REIMBURSEMENT DELAYS
Of those organizations seeking rent referrals, the challenges they're facing are what one might expect: Cancelled elective surgeries have affected hospital-level acute care settings, and the squeeze has trickled down into non-acute care settings. Practices are getting back to work, and elective surgeries are set to tentatively resume, which could ease this burden in the short term. Whether there are downstream ramifications is largely dependent on whether there is a second wave of the virus.
"The stimulus, I think, for those who have applied for and received the funds, I think we've probably weathered this storm," said Shull. "We'll see. It may be too early to tell, and if we get a second wave then all bets are off."
Noble said a clearer picture should start to emerge within the next month or two, since reimbursements typically lag for 30 to 60 days.
"For the tenants who were immediately affected on the front end, it will be interesting to see how they're affected on the back end," said Noble. "Because of the delays in reimbursement, people were conservative and cautious even though the revenue would trickle in for 60 or 90 days.
"It's very interesting how many practices, especially single practices, spend all they make," he said. "And not all of them save for a rainy day. The way laws are set up and the way practices are set up, you see complete distribution of profits for the year. There's typically not a lot happening early in the year, not a lot of time to build up funds, whereas if this had happened in the fall, there would have been a different outcome."
Flagship's approach during the pandemic with respect to its tenants has been one of partnership as opposed to negotiation. Such firms have a lot of operating expenses and debt service to pay, so it's not an option to simply forego collecting rent. But rent deferment has proven beneficial to both sides in the past several weeks, as healthcare organizations receive the temporary relief they need while the real estate company expects to be made whole again by year's end.
"Part of the reason we wanted to charge interest is because the FDA mandates something like 3% or 4%, and we wanted to be above that," said Noble. "We're trying to establish who has a need and who has a want. Most had a want – about 10 or so had a need."
Shull said that one of the likely byproducts of the coronavirus pandemic will be an increase in consolidation. That was happening long before COVID-19 hit U.S. shores, with large health systems merging and independent practices being acquired by bigger entities. While there will always be a need for physicians, Shull thinks it likely that most will be employed by health systems, leaving independent operators in the minority.

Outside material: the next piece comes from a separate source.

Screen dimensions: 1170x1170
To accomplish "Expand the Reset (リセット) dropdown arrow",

For outfits like Flagship that own the physical properties of these hospitals and practices, changes are likely to occur. Top priorities will include limiting the amount of surfaces people are required to touch, increasing access to hand-sanitizer stations, elevators that allow for social distancing, revised traffic-flow patterns in buildings and stairwells, and perhaps even mobile check-ins.

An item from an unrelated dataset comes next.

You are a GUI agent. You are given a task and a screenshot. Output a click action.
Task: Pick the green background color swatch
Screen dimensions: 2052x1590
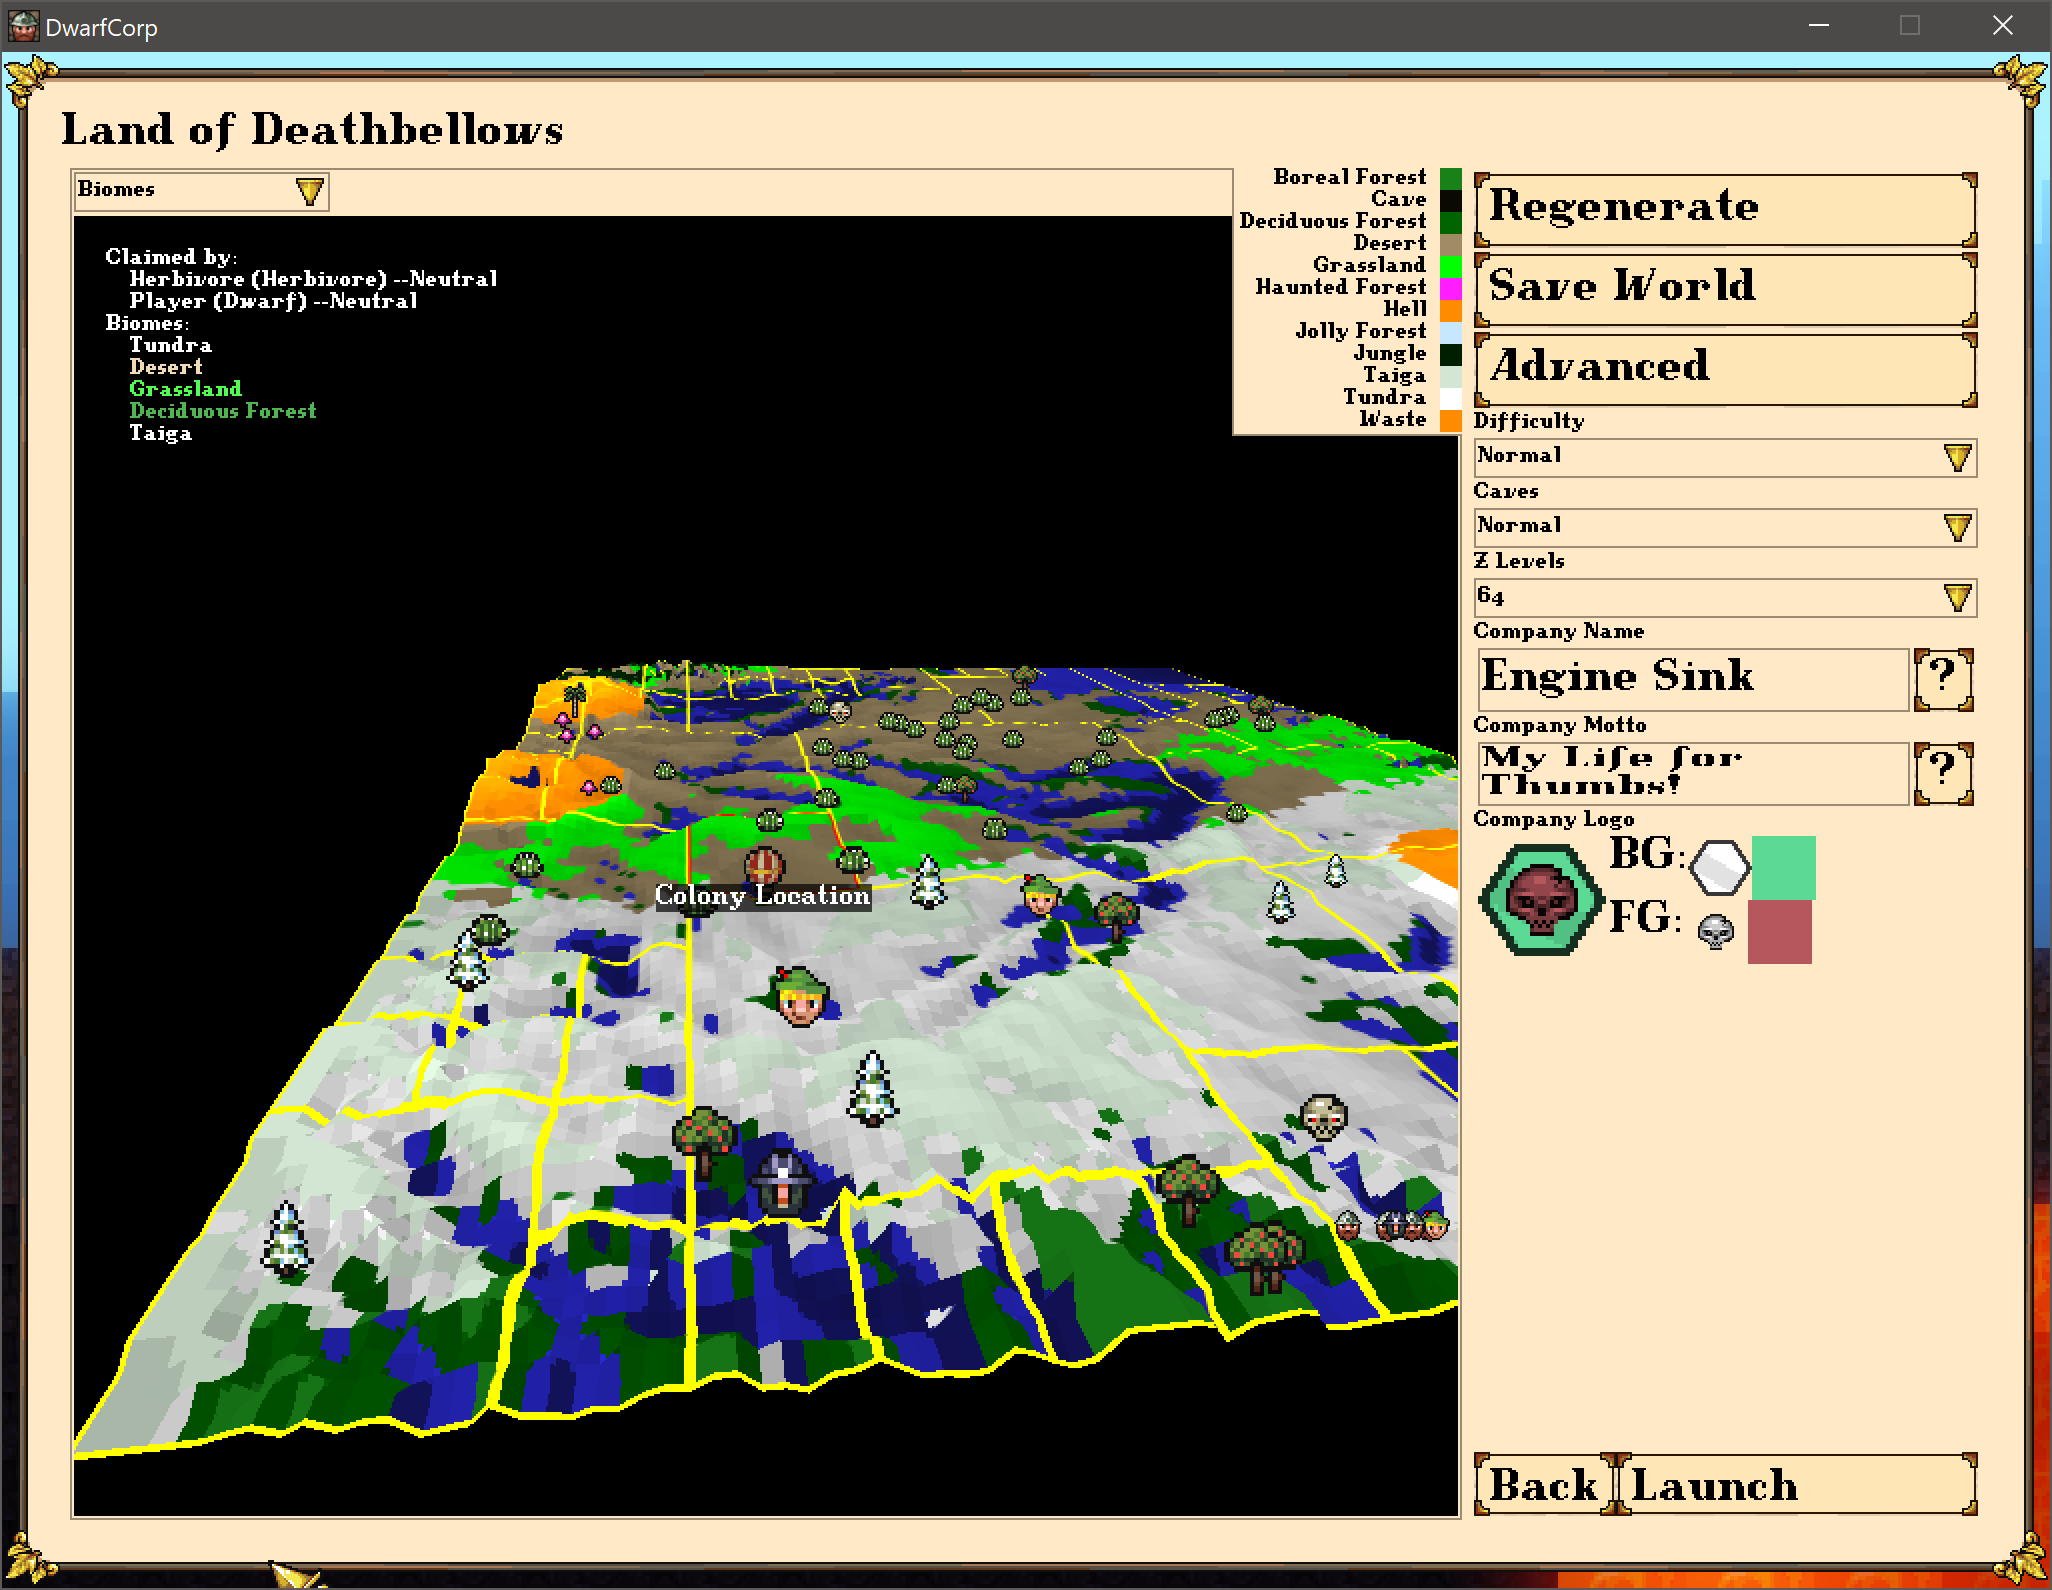pyautogui.click(x=1783, y=867)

In that way, the virus could influence future building designs, perhaps with larger atriums or the ability to do prescreenings before a patient comes into the office.
"There will likely be some folks who don't make it through," said Shull, "but in real estate, we think it may come out a winner, and a lot of investors who are looking to place money in real estate will look at healthcare as a safer investment than some of the other asset classes."